Du treize avril mil huit cent quarante huit, Audience publique tenue par Monsieur de Kergrist, Président, Bocher et Ollivier, juges.

Présent : M. Gouin, commissaire du Gouvernement poursuivant l'audience.

 

Contre :

 

Yves Le Bars, âgé de 32 ans, époux de Catherine Le Roux, laboureur né à Maël-Pestivien, demeurant à Duault et Christian Le Bail, âgé de 53 ans, époux de Marie Anne Steunou, né à Pestivien, demeurant à Maël-Pestivien, inculpés de rébellion, détenus.

 

            A l'appel de la cause, M. Le Commissaire du Gouvernement a exposé l'affaire ; les pièces ont été lues par le commis-greffier. Les témoins ont été auditionellement (sic) et séparément entendus en leurs dépositions. Le serment de dire toute la vérité, rien que la vérité ayant été préalablement prêté par eux. Les prévenus ont été interrogés. M. Kermarquer, avocat, défenseurs des prévenus a fait valoir les moyens de défense de ses clients et demander à ce qu'il plût au tribunal  de renvoyer Christophe Le Bail hors procès, d'appliquer à Yves Le Bras le bénéfice des circonstances atténuantes. M. le Commissaire du Gouvernement a ensuite résumé l'affaire et conclu à ce que les deux prévenus fussent condamnés chacun à trois mois de prison et à une amende par application des articles 209, 212 et 218 du code pénal. Les dits prévenus ont encore été entendus en leur moyen de défense, puis le tribunal ayant délibéré le Président a prononcé le jugement suivant :

 

            Considérant que des divers documents du procès ressortent les faits suivant :

 

            Le cinq avril, jour de marché à Callac, divers individus, entre autres, Yves Le Bras disaient dans la foule que désormais l'on n'était pas obligé de payer le droit de place puisqu'il n'y avait plus de maître. Yves Marie Le Lorinquer, chargé de percevoir le droit mentionné s'adressa à Christophe Le Bail qui refusa de payer pour l'emplacement d'un sac de blé. On alla prévenir le sieur Lancien, adjoint au maire de Callac, qui chercha à persuader le récalcitrant ; mais celui-ci persista dans son refus. Alors l'adjoint dit à un nommé Jacques Marie Le Roy de porter le sac de Le Bail à la mairie. Le Roy ne l'eut pas plutôt posé sur ses épaules qu'on vit se lever un grand nombre de bâtons qui tombaient sur le sac et sur celui qui le portait. Le Bras porta au sieur Lancien un coup de manche de fouet sur la tête et le renversa. Le Bail le saisit au collet. Le Bras s'en prit ensuite à M. Le Vaillant et lui porta avec son manche de fouet un autre fort coup sur la main gauche. Il le poursuivit jusqu'à la demeure de l'hôtelier Thomas et chemin faisant, il porta aussi des coups à un sieur Jouan. Le Bail, a de son côté porté un coup de pied à un gendarme qui aidait à maintenir l'ordre. Le sieur Lancien n'est adjoint de la mairie de Callac que depuis très peu de temps et il est appris que quand il se présenta dans la foule pour donner des ordres, il n'avait point d'écharpe. Les prévenus maintiennent qu'ils ignoraient sa qualité d'adjoint.

→ **Matériel**
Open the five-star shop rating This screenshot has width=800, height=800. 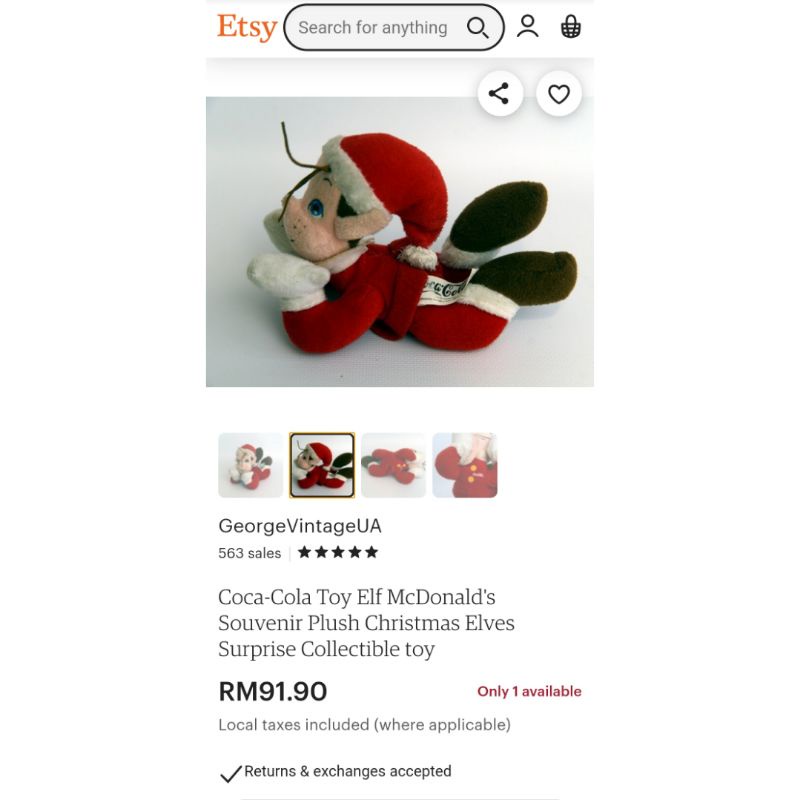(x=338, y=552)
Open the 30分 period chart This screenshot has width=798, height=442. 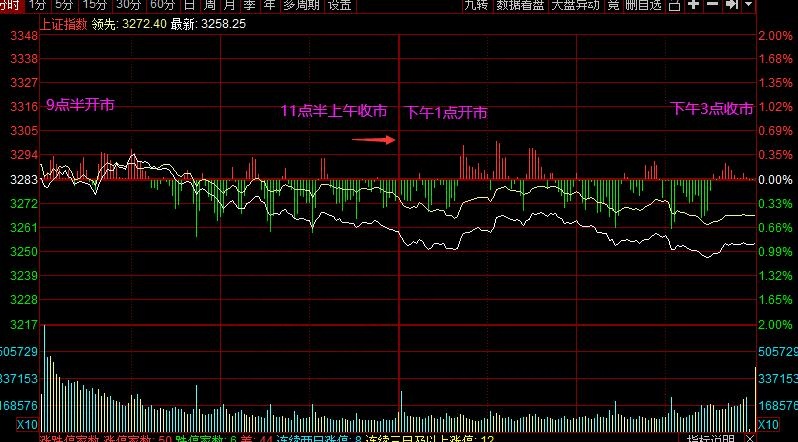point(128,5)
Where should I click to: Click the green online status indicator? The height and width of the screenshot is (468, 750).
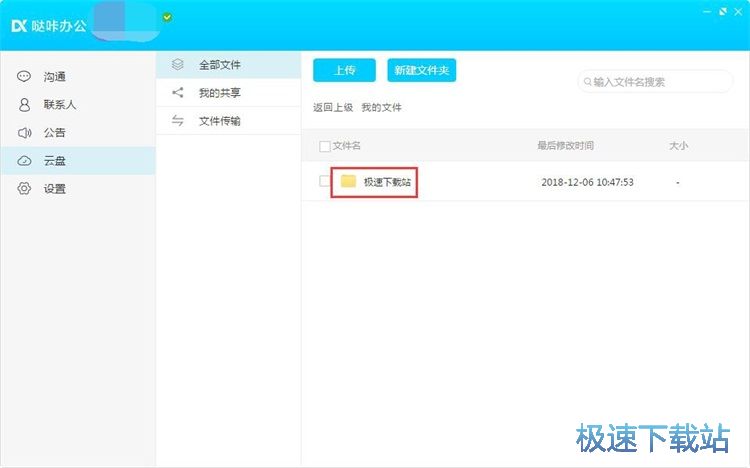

→ **Travail demandé**
a: Traduisez en anglais cette phrase du texte cité : « On alla prévenir le sieur Lancien, adjoint au maire de Callac, qui chercha à persuader le récalcitrant ; mais celui-ci persista dans son refus. »
b: Citez mot pour mot, dans le texte cité, le passage qui commence à « Présent : M. » et va jusqu'à « de rébellion, détenus. » inclus.

→ **Corrigés par tâche**
a: They went to notify Mr. Lancien, deputy mayor of Callac, who tried to persuade the recalcitrant man; but the latter persisted in his refusal.

b:
Présent : M. Gouin, commissaire du Gouvernement poursuivant l'audience.

 

Contre :

 

Yves Le Bars, âgé de 32 ans, époux de Catherine Le Roux, laboureur né à Maël-Pestivien, demeurant à Duault et Christian Le Bail, âgé de 53 ans, époux de Marie Anne Steunou, né à Pestivien, demeurant à Maël-Pestivien, inculpés de rébellion, détenus.